We were walking through one of the incredibly tall buildings, and I asked my friend if he wanted to see the view from the top of the building. I wasn't sure if going to the top of an empty office building was allowed, but as we walked past the security guard, he just smiled and said hello.
We made it to the elevators and smashed the up arrow. The doors opened and we stepped on. We hit the lowest floor available on that particular elevator. Level 45. That should be good, right?
The doors closed and my heart met my bowels. I have never experienced an elevator reaching speeds comparable to NASA's Explorer shuttle taking off. We got off on the 35th floor in a matter of seconds both of us swaying with dizziness.

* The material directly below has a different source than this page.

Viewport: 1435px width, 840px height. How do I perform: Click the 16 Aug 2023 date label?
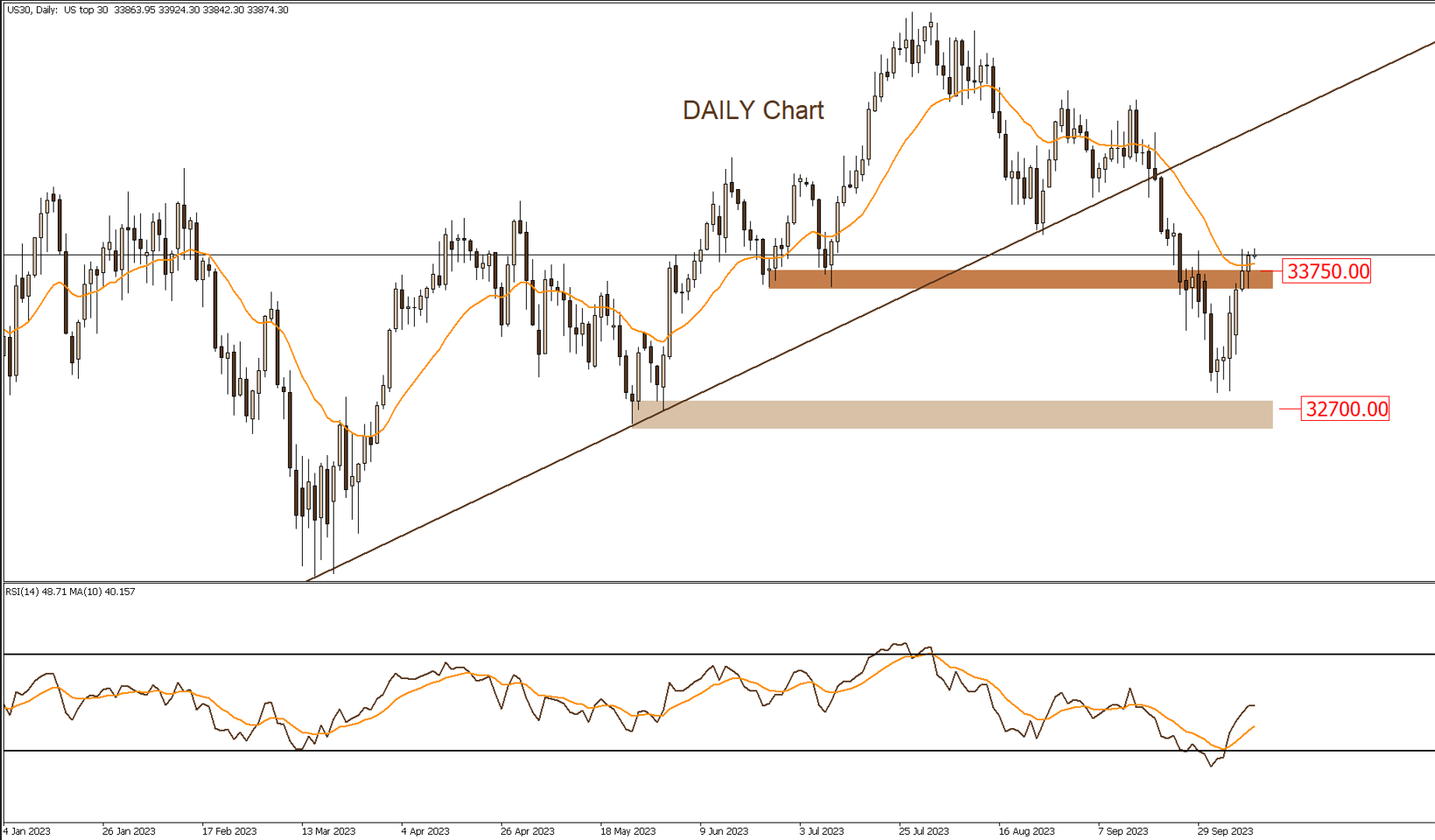pos(1026,830)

What we found was several hallways leading to doors of offices and conference rooms. We could barely see through the windows and felt rather cheated by the staggering heights we had reached.
"Well. Shall we go down?"
We smash the down arrow. While we waited for the car I looked at Justin and asked if he'd rather take the stairs. "Kinda..."
"Going down" said the elevator.
"Well, since it's already here..."
We stepped on and my heart met my throat. I was convinced I had stepped on a death drop headed straight for Dante's ninth level of hell. When the doors opened again, one could have witnessed two quivering boys curled up in respective corners of the elevator, begging the carny to let them off. Thankfully, it was a weekend and people don't frequent their offices at that time. Dignity spared.
The rest of the day was spent in the safety of window shopping from the skyway. I will forever leave high speed elevators to those who need cheap thrills on their way to work.